### Source material
____________

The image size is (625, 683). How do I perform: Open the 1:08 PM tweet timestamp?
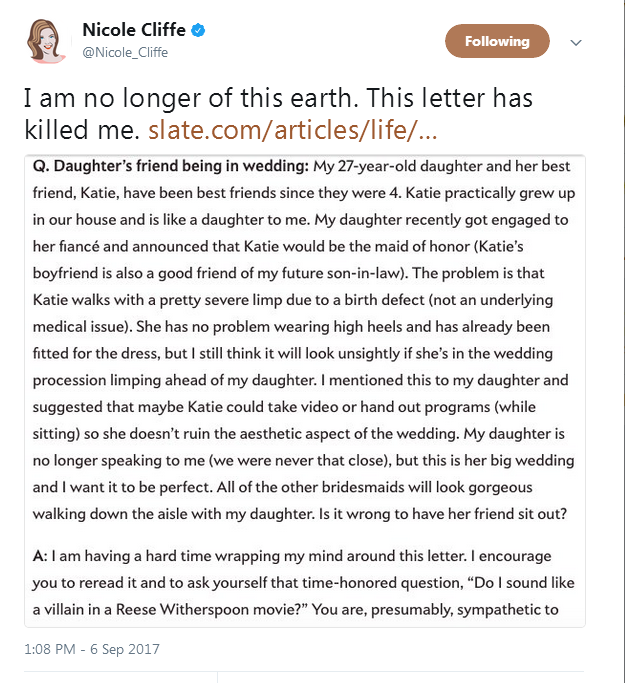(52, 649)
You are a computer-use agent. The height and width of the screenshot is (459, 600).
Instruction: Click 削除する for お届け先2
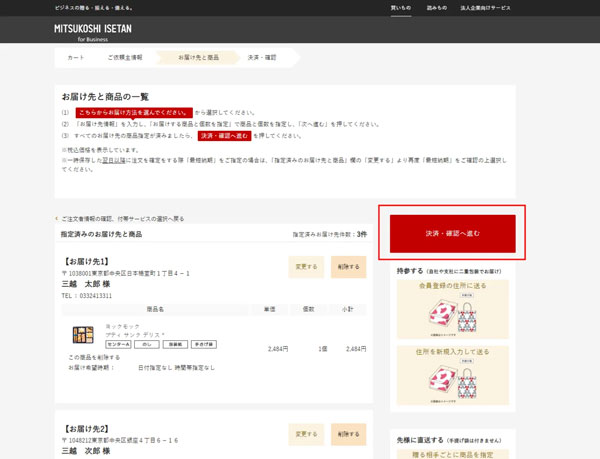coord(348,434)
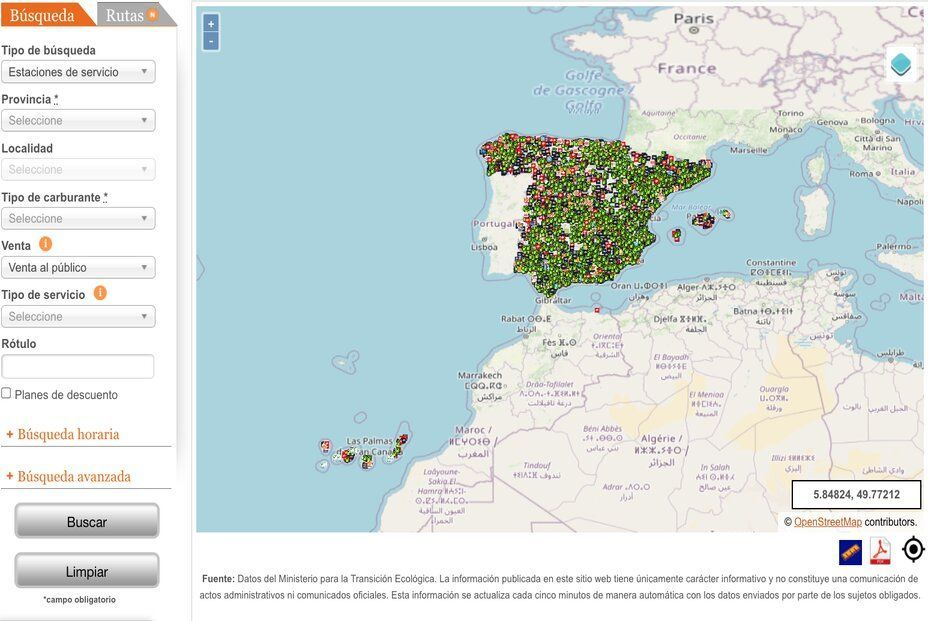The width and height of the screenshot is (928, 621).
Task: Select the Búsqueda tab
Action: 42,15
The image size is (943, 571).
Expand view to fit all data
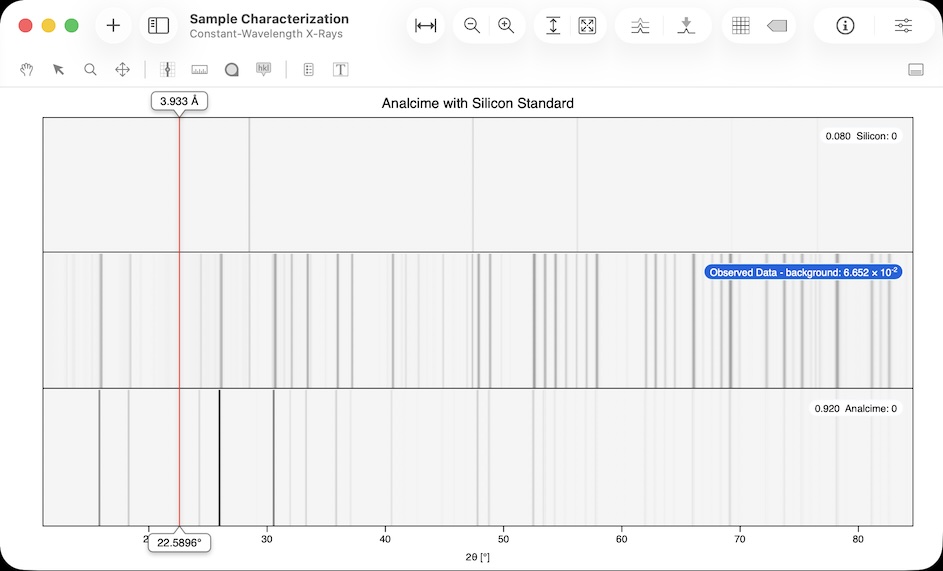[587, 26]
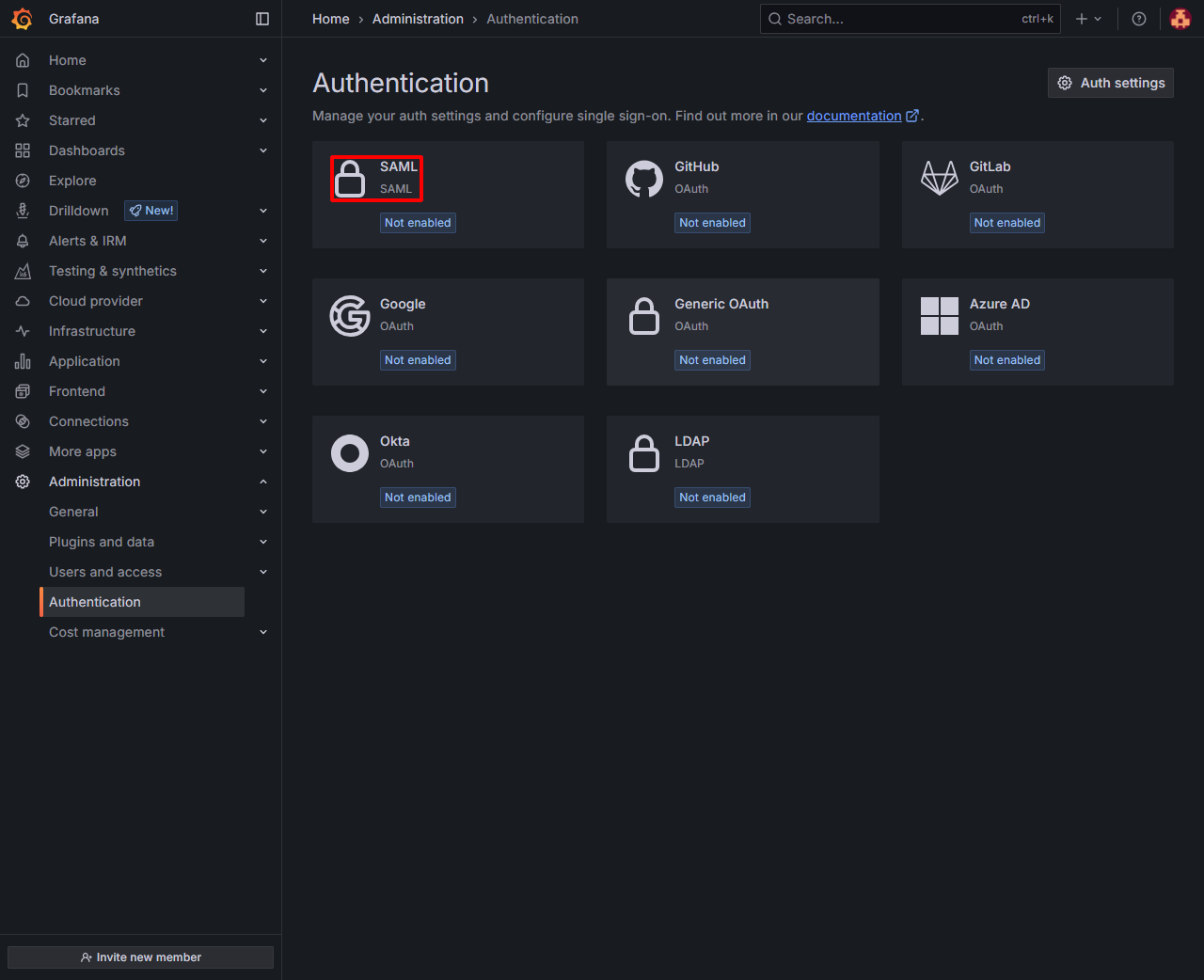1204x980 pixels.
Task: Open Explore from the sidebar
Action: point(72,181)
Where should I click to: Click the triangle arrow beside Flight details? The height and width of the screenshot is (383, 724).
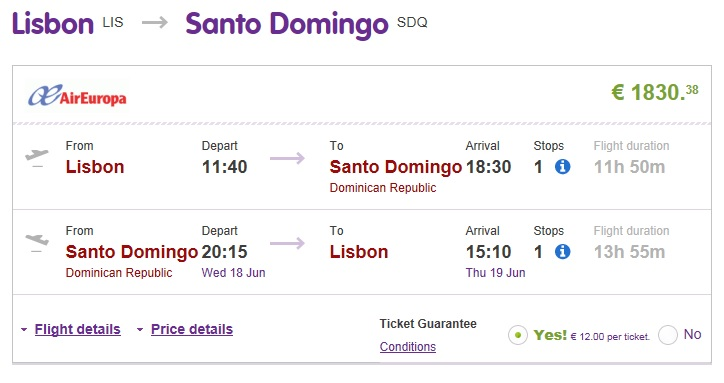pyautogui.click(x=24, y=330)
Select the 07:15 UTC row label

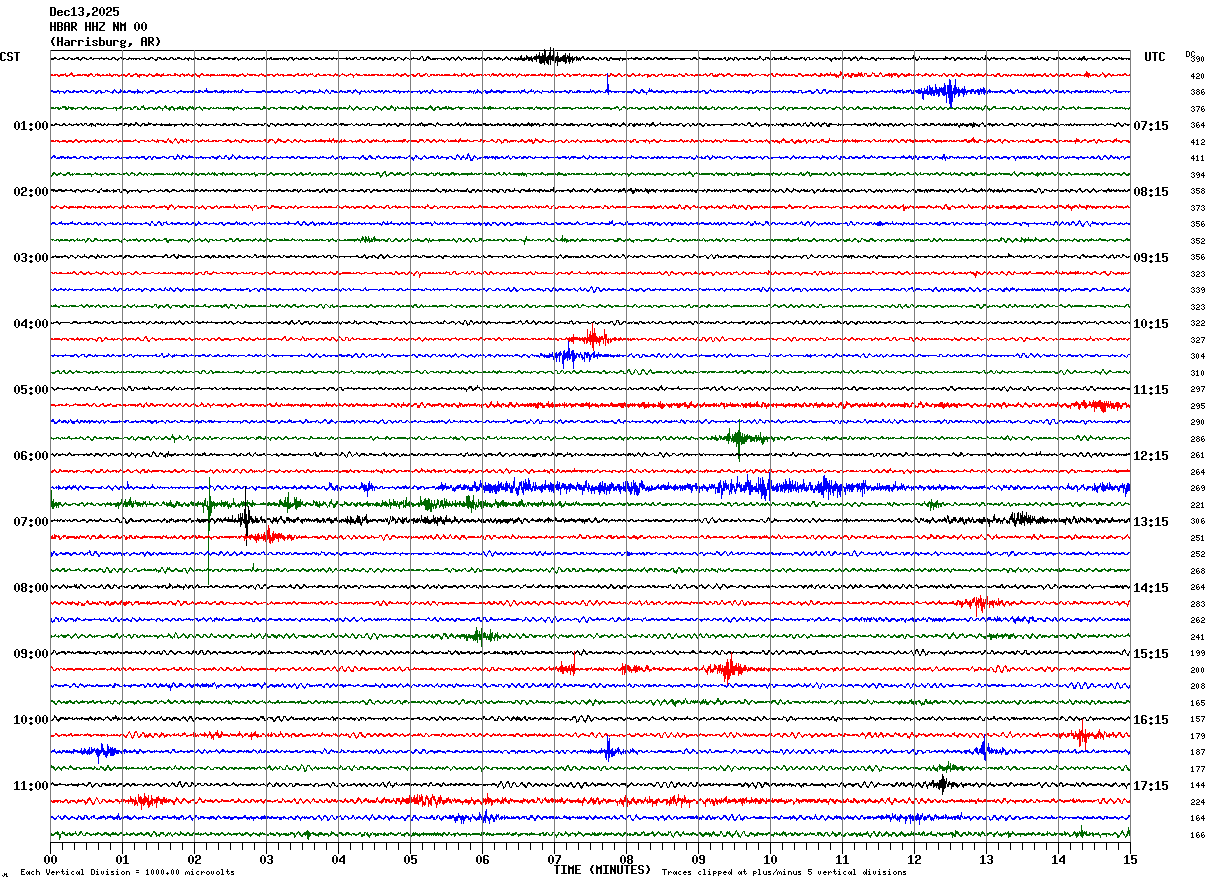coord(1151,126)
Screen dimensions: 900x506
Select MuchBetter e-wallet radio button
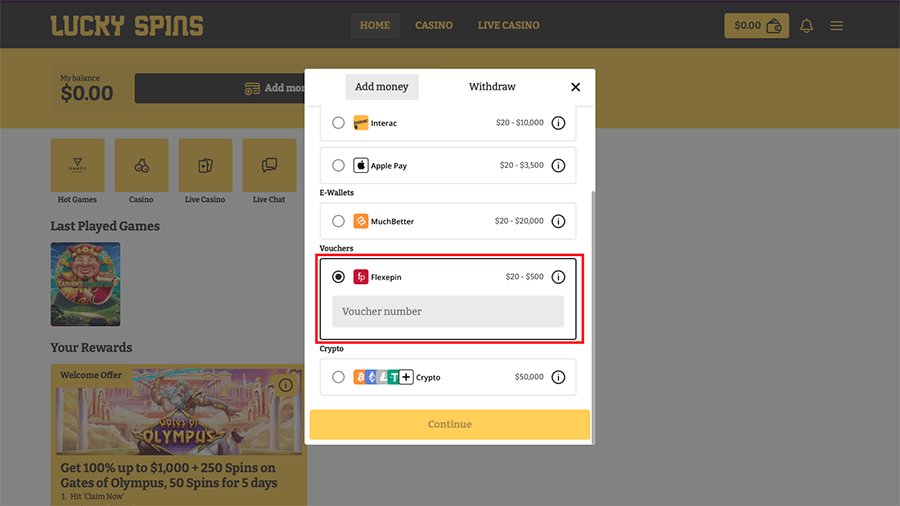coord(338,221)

____________

### Directions for this task
Skipping all images, print the data above a second time exactly.

### Exercise solution
The image size is (625, 683). How do I perform: Open the 1:08 PM tweet timestamp?
(52, 649)
You are a computer-use agent. The height and width of the screenshot is (459, 600).
Instruction: Click 削除する for お届け先2
coord(348,434)
The width and height of the screenshot is (928, 621).
Task: Select the Búsqueda tab
Action: 42,15
The image size is (943, 571).
Expand view to fit all data
[587, 26]
1204x980 pixels.
Task: Open Explore from the sidebar
Action: point(72,181)
Where should I click to: Click the triangle arrow beside Flight details? The height and width of the screenshot is (383, 724).
pyautogui.click(x=24, y=330)
Select the 07:15 UTC row label

coord(1151,126)
Screen dimensions: 900x506
Select MuchBetter e-wallet radio button
coord(338,221)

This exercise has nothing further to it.